» **Stated goal**:
Render the entries below as a JSON list of strings, from the start through the line that contains "This screenshot has height=1080, width=1920. I", with each line as one string and blank lines omitted.

(Data on locating visible targets)
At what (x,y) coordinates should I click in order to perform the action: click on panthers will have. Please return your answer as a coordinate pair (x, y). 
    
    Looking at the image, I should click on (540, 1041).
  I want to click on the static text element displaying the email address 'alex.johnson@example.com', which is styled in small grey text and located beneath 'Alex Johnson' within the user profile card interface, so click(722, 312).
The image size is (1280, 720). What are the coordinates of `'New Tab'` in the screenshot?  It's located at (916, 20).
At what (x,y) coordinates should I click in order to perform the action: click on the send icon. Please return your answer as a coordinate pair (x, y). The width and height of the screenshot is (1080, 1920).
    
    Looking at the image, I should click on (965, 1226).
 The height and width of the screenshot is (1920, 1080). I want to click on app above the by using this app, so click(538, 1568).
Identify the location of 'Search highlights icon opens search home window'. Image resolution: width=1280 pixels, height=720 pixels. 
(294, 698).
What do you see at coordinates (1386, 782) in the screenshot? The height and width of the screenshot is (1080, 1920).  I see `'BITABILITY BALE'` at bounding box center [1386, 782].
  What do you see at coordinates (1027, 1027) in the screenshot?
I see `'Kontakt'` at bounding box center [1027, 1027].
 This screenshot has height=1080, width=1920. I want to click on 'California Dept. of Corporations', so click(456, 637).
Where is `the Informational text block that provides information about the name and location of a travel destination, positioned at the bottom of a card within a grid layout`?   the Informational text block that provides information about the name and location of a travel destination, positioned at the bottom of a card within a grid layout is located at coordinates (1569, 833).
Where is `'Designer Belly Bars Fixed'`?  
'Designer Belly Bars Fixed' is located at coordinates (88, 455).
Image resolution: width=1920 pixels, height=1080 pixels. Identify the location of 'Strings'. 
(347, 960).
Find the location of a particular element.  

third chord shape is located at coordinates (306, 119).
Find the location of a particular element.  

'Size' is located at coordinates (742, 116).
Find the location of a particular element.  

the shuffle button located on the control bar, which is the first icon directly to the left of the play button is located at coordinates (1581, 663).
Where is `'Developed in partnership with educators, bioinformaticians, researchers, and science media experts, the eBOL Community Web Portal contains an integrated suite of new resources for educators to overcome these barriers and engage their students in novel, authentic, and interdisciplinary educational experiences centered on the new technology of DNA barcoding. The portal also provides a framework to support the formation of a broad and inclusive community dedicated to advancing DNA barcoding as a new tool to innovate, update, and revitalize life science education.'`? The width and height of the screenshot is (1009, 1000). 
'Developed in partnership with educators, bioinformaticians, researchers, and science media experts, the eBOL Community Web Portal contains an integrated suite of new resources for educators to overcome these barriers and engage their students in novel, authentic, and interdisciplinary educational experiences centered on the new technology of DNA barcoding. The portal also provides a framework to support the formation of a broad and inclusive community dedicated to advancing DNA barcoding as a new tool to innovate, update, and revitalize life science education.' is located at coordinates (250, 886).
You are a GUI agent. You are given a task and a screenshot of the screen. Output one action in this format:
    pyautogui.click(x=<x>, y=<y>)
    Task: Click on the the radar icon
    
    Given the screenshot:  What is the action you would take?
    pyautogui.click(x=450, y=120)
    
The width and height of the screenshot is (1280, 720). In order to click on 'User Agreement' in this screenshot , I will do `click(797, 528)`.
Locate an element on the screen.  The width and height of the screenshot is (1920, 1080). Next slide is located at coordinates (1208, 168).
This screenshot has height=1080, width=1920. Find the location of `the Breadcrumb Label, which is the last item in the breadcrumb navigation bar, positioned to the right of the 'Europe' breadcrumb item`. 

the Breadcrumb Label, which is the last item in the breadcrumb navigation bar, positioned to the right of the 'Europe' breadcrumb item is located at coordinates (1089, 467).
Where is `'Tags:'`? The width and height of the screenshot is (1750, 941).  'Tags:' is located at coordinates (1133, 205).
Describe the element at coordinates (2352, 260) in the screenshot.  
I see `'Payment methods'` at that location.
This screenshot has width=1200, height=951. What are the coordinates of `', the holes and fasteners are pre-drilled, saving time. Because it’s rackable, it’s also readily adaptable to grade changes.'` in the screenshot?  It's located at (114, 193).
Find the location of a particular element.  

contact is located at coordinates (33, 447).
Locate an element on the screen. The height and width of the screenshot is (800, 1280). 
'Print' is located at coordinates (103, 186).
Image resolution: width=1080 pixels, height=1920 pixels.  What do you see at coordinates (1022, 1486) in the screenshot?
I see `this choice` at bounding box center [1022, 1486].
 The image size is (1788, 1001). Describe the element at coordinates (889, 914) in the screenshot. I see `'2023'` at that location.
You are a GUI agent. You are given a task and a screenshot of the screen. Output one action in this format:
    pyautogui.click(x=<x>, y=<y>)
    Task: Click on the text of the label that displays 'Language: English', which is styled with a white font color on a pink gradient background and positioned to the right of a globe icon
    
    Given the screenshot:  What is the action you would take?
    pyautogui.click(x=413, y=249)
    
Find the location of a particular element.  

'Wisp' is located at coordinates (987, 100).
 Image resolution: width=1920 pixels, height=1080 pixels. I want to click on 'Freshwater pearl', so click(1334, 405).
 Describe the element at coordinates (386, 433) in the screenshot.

» **Task result**:
[
  "At what (x,y) coordinates should I click in order to perform the action: click on panthers will have. Please return your answer as a coordinate pair (x, y). ",
  "    Looking at the image, I should click on (540, 1041).",
  "  I want to click on the static text element displaying the email address 'alex.johnson@example.com', which is styled in small grey text and located beneath 'Alex Johnson' within the user profile card interface, so click(722, 312).",
  "The image size is (1280, 720). What are the coordinates of `'New Tab'` in the screenshot?  It's located at (916, 20).",
  "At what (x,y) coordinates should I click in order to perform the action: click on the send icon. Please return your answer as a coordinate pair (x, y). The width and height of the screenshot is (1080, 1920).",
  "    Looking at the image, I should click on (965, 1226).",
  " The height and width of the screenshot is (1920, 1080). I want to click on app above the by using this app, so click(538, 1568).",
  "Identify the location of 'Search highlights icon opens search home window'. Image resolution: width=1280 pixels, height=720 pixels. ",
  "(294, 698).",
  "What do you see at coordinates (1386, 782) in the screenshot? The height and width of the screenshot is (1080, 1920).  I see `'BITABILITY BALE'` at bounding box center [1386, 782].",
  "  What do you see at coordinates (1027, 1027) in the screenshot?",
  "I see `'Kontakt'` at bounding box center [1027, 1027].",
  " This screenshot has height=1080, width=1920. I want to click on 'California Dept. of Corporations', so click(456, 637)."
]